Транспорт ходил, как обычно. Олег доехал до метро «Краснопресненская» и пошел мимо стадиона к Верховному Совету.
Начался сильный дождь. Народу на улице было немного. У Горбатого моста лежала груда из мусорных баков, железных бочек и досок. Из нее торчали новенькие, с синими пятнами, арматурные прутья. Баррикада не баррикада – так заграждение. Столбы были расклеены отпечатанными на машинке, размокшими листовками, – вроде бы какой-то военный чин отказался перебрасывать свою часть в Москву, а начальство милицейской школы заявило о поддержке Верховного Совета. Во всех листовках говорилось о чем-то неопределенном.
Со стороны Калининского проспекта стояли внушительные баррикады. Людей возле них не было. От дождя все прятались у стены здания.
Олег пошел вверх по Калининскому. У парапета туннеля над Садовым кольцом собралась небольшая толпа. Транспорт по Садовому не шел. У выезда из туннеля стоял брошенный бронетранспортер с открытыми люками. В метрах в пятидесяти от него поперек улицы раскорячился измятый троллейбус. Между ними на асфальте багровело пятно. Возле него лежал букетик алых цветов. В толпе кто-то говорил:
– Вот идиоты! Ехали к Верховному Совету, а заехали в туннель. Стоило им повернуть, там бы и оказались.
– Может, они туда и не ехали.
– Ну, да! Кого ж они тогда штурмовать собрались? Верховный Совет!
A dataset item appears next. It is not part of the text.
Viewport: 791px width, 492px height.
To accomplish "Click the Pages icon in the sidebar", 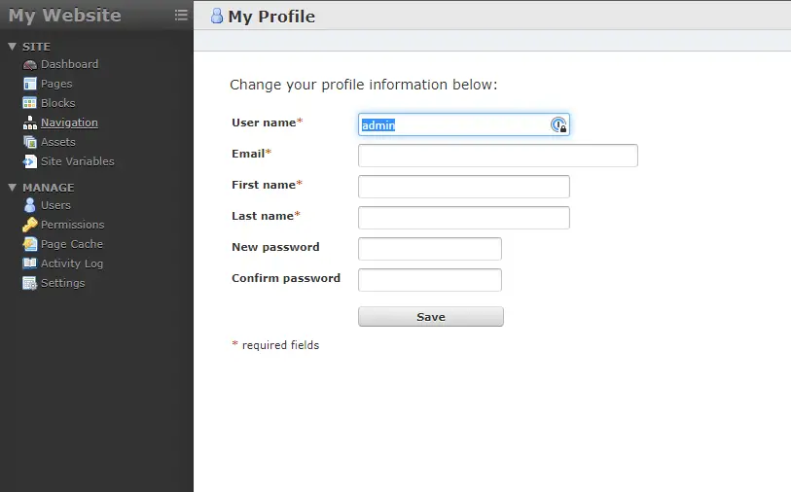I will pos(30,84).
– Откуда вы взяли, что собирались?
Олег стоял у парапета, смотрел вниз и не мог понять, как у выезда из туннеля могли оказаться люди, и почему сильно помят троллейбус.
На работе все было по-прежнему, – никого в коридорах и запертые комнаты. Оконное стекло затуманилось от дождя. Во дворе посреди луж стояла директорская машина.
Борька дремал в кресле. Открыл глаза и вскрикнул:
– А! Манкировал борьбу на баррикадах! Слабо противостоять сатрапам!
– Слышал, сегодня люди погибли. – Олег сел на стул.
– Я видел. При мне было. – Борька потер рукой лицо. Открыл крышку электрического чайника, заглянул внутрь и сунул вилку в розетку. Стал доставать из шкафа чашки и повторил: – Был, видел. Н-да…
– Много народу погибло? – спросил Олег.
– Ехали по Садовому бэтээры, а им выезд из туннеля троллейбусом перегородили. И стрелять начали. А в темноте кто-то под колеса попал.